DNA Polymerase Assay with Replication Factors

DNA polymerase assays were performed as described previously (46 (link)). The standard reaction mixture (25 μl) contained 20 mM HEPES–NaOH (pH 7.5); 50 mM NaCl; 0.2 mg/ml BSA; 1 mM DTT; 10 mM MgCl₂; 1 mM ATP; 0.1 mM each of dGTP, dATP, dTTP, and [α-³²P]dCTP; 33 fmol (240 pmol for nucleotides) of singly primed ss M13mp18 DNA with the 36-mer primer CAGGGTTTTCCCAGTCACGACGTTGTAAAACGACGG; RPA (9.1 pmol); PCNA (1.0 pmol trimer); RFC (0.26 pmol); polymerase δ (pol δ; 0.38 pmol); E1 (0.85 pmol); MMS2-UBC13 (16 pmol); RAD6-(RAD18)₂ (0.62 pmol); ubiquitin (174 pmol); and the indicated amounts of HLTF. Reaction mixtures lacking pol δ were preincubated at 30°C for 1 min, and reactions were started by addition of pol δ. After incubation at 30°C for 10 min, reactions were terminated with 2 μl of 300 mM EDTA, and the mixtures were immediately chilled on ice.

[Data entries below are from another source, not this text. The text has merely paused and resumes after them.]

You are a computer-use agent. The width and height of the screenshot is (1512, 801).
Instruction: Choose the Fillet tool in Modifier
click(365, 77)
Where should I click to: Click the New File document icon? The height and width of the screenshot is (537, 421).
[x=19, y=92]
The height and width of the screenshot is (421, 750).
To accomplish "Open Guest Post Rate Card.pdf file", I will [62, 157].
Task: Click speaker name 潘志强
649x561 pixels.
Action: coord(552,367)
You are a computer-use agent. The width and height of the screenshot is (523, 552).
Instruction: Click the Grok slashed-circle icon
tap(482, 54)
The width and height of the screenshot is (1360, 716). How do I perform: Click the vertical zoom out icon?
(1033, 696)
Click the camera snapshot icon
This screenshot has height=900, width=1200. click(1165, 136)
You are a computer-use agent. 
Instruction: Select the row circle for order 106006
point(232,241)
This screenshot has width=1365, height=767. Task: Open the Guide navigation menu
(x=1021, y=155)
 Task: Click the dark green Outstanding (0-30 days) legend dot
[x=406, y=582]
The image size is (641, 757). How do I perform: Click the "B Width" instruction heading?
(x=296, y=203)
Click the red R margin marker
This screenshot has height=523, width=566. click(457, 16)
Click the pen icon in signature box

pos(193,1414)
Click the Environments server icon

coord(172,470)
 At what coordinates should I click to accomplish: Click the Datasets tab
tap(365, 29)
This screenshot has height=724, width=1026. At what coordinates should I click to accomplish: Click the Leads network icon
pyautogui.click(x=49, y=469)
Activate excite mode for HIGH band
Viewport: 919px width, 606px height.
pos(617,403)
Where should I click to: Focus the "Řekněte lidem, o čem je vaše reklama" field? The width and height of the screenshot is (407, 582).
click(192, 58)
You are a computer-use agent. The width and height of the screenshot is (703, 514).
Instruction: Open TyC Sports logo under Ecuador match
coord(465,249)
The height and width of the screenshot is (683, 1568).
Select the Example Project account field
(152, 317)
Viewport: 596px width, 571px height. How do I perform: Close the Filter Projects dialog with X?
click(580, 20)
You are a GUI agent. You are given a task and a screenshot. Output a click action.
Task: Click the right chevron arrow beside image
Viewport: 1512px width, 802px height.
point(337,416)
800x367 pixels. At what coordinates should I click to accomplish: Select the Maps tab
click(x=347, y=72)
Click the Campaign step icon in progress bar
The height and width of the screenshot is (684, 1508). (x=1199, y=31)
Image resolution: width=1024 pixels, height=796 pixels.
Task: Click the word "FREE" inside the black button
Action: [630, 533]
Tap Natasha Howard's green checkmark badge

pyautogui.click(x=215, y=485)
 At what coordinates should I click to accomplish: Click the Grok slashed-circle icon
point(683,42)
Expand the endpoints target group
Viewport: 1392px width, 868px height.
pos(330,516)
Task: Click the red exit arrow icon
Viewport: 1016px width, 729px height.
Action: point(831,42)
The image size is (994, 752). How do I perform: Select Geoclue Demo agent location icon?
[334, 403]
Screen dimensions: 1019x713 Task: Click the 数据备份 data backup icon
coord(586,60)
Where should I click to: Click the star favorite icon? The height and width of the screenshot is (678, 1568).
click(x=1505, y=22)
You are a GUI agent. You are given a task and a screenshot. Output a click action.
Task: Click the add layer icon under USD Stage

Samples (5 μl) were spotted on DE81 paper (Whatman), which was washed three times with 0.5 M Na₂HPO₄. The amount of incorporated [α-³²P]dCMP into DNA was determined as the radioactivity retained on the paper. For electrophoretic analysis of replication products, 5 μl samples were mixed with 1 μl of loading buffer (150 mM NaOH/10 mM EDTA/6% sucrose/0.1% bromophenol blue) and electrophoresed on 0.7% alkaline–agarose gels as described previously (50 (link)).